** Start of Data excerpts **

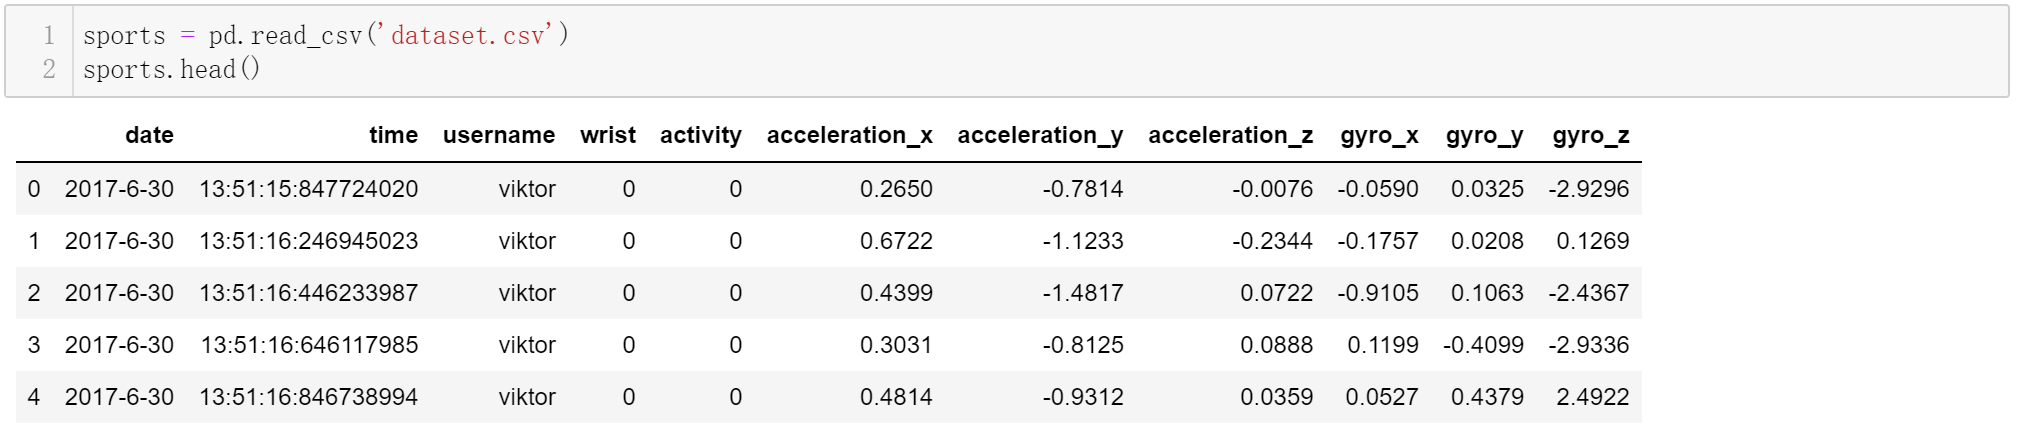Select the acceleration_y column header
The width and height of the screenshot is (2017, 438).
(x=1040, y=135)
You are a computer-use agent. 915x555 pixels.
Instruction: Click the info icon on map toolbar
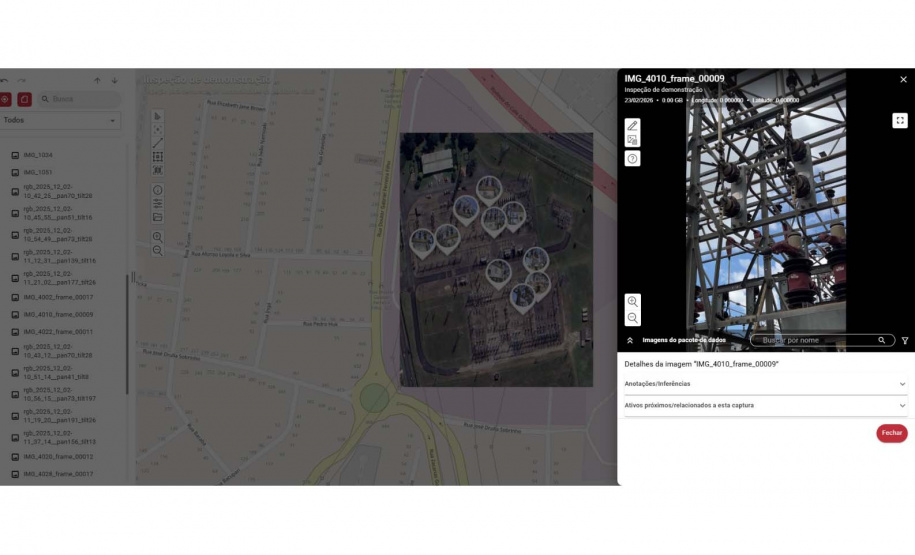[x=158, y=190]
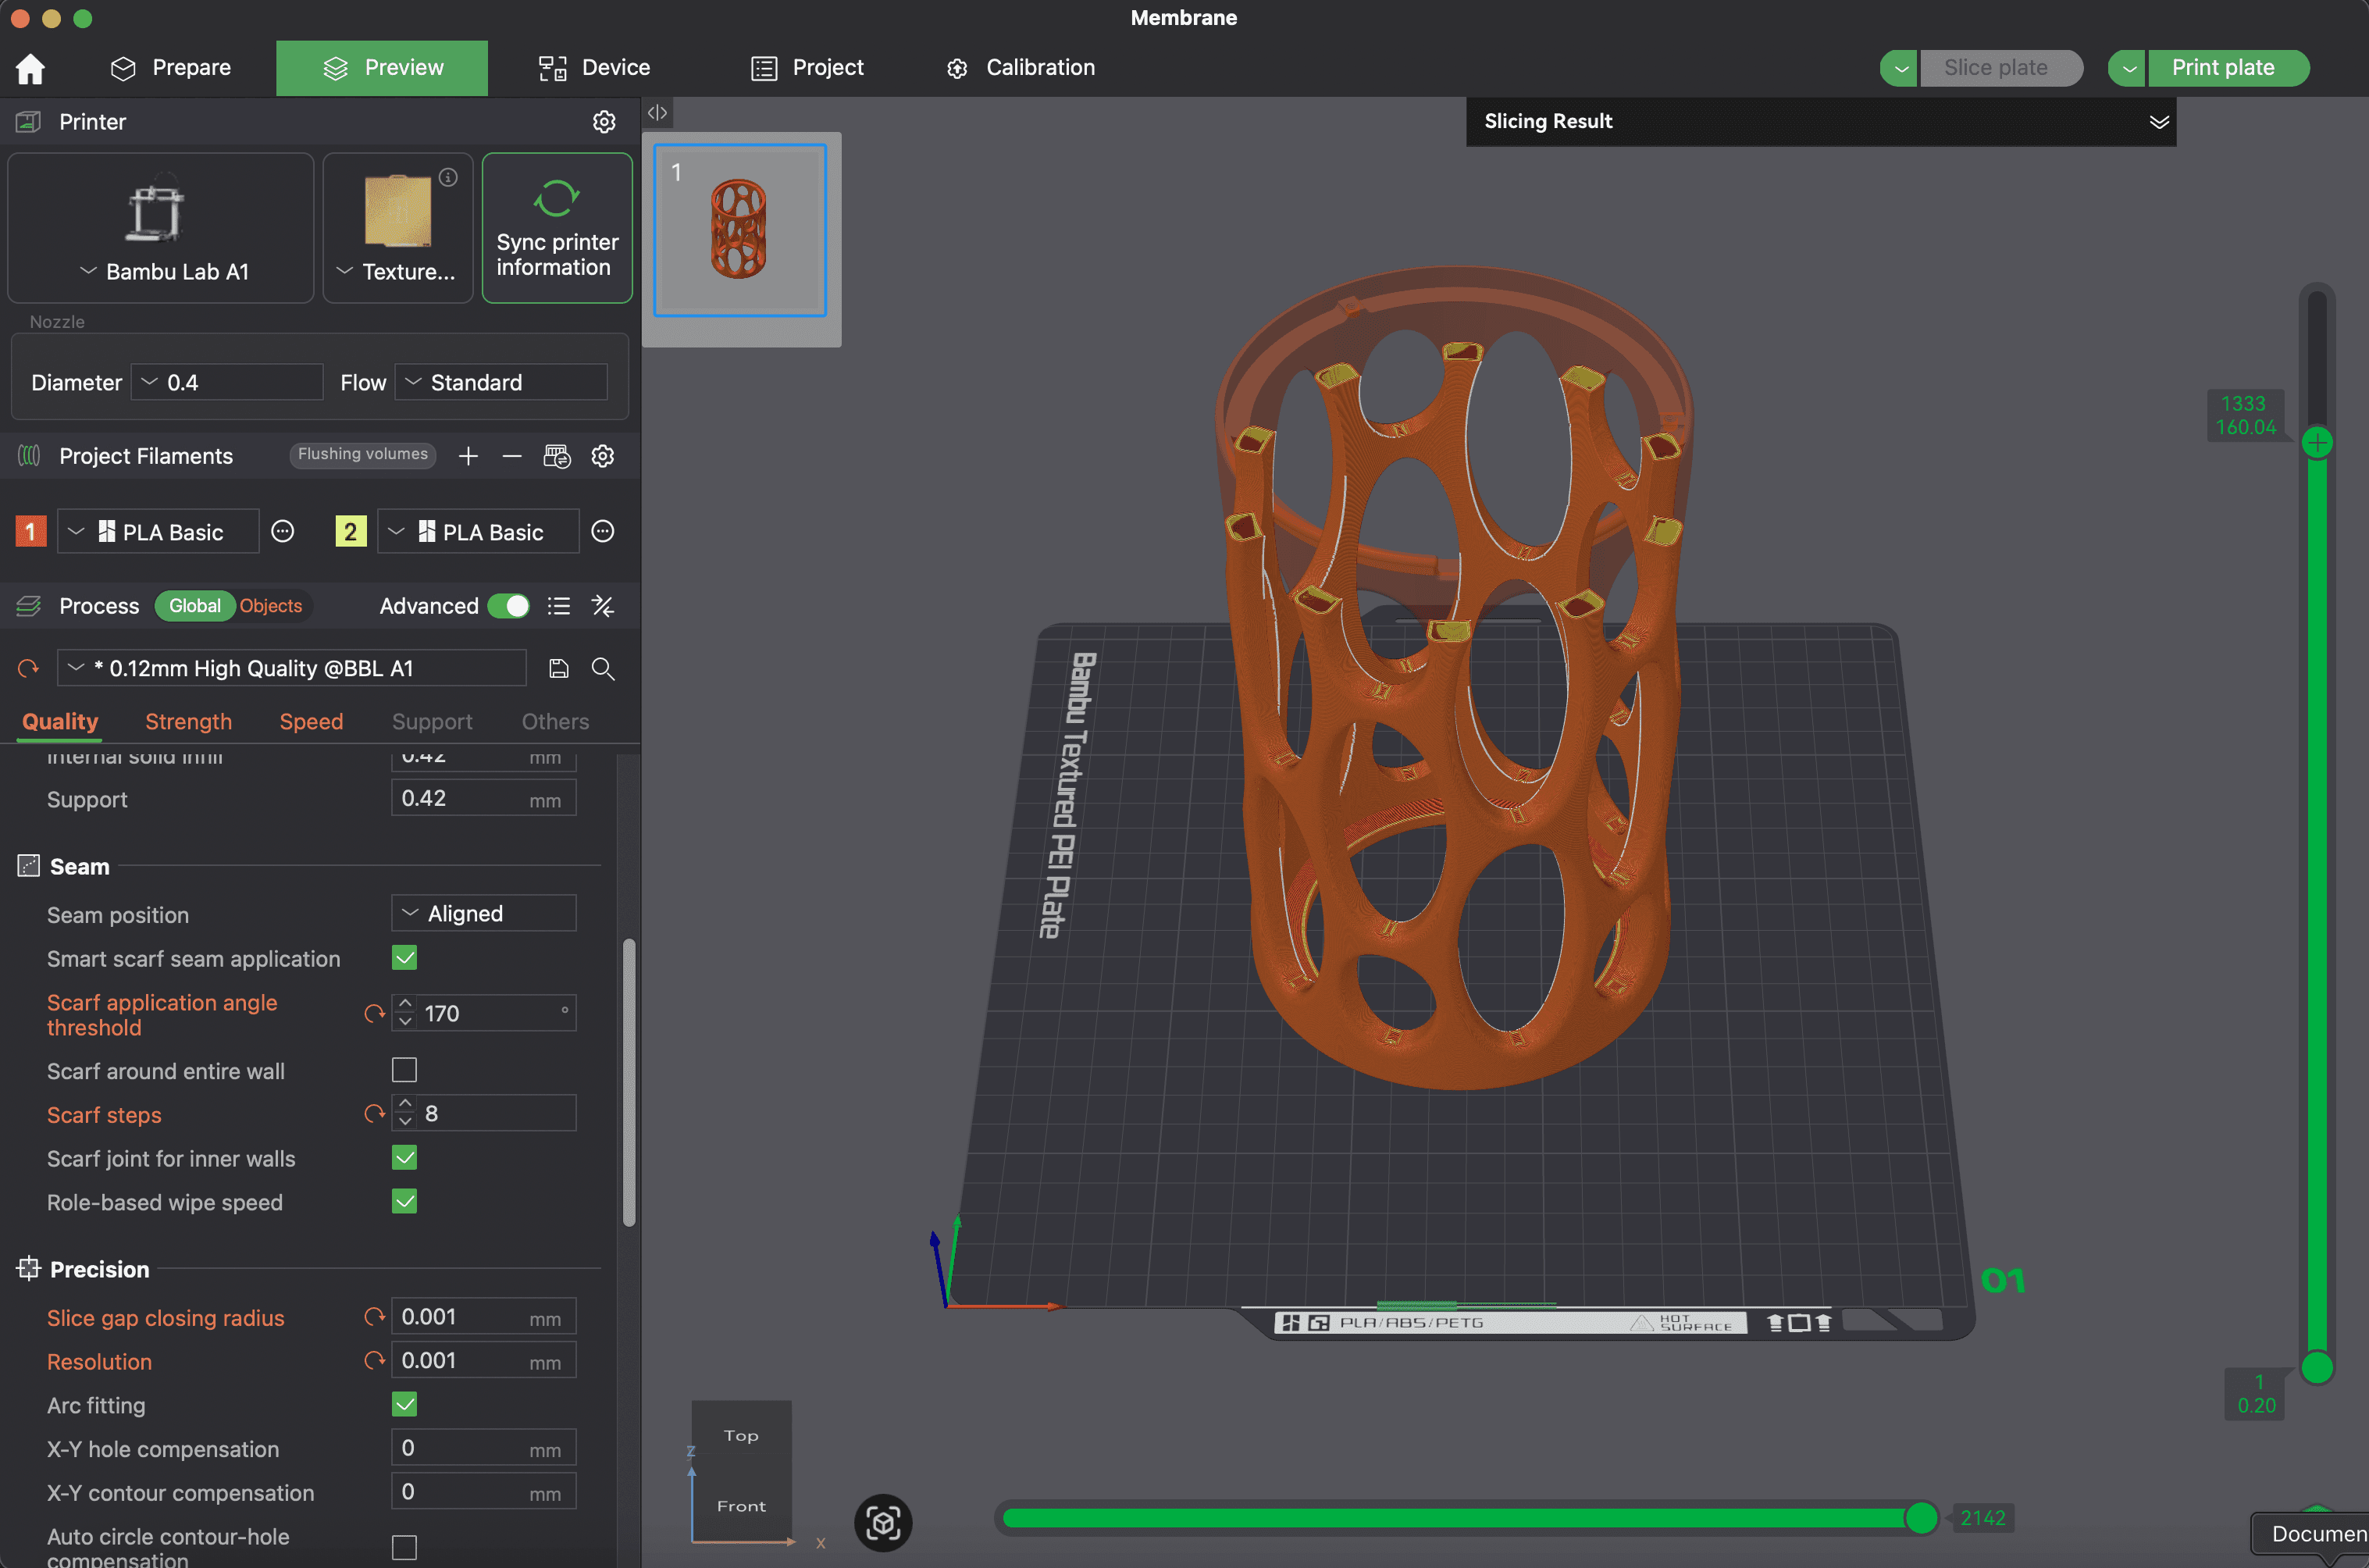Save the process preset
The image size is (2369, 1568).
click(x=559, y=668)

** End of Data excerpts **

■ Request
Repeat the lines starting with the line that contains "You are a computer-use agent. 915x555 pixels." and going on through the end of the items, leaving out the pictures.

■ Written response
You are a computer-use agent. 915x555 pixels.
Instruction: Click the info icon on map toolbar
[x=158, y=190]
Save the process preset
The image size is (2369, 1568).
click(x=559, y=668)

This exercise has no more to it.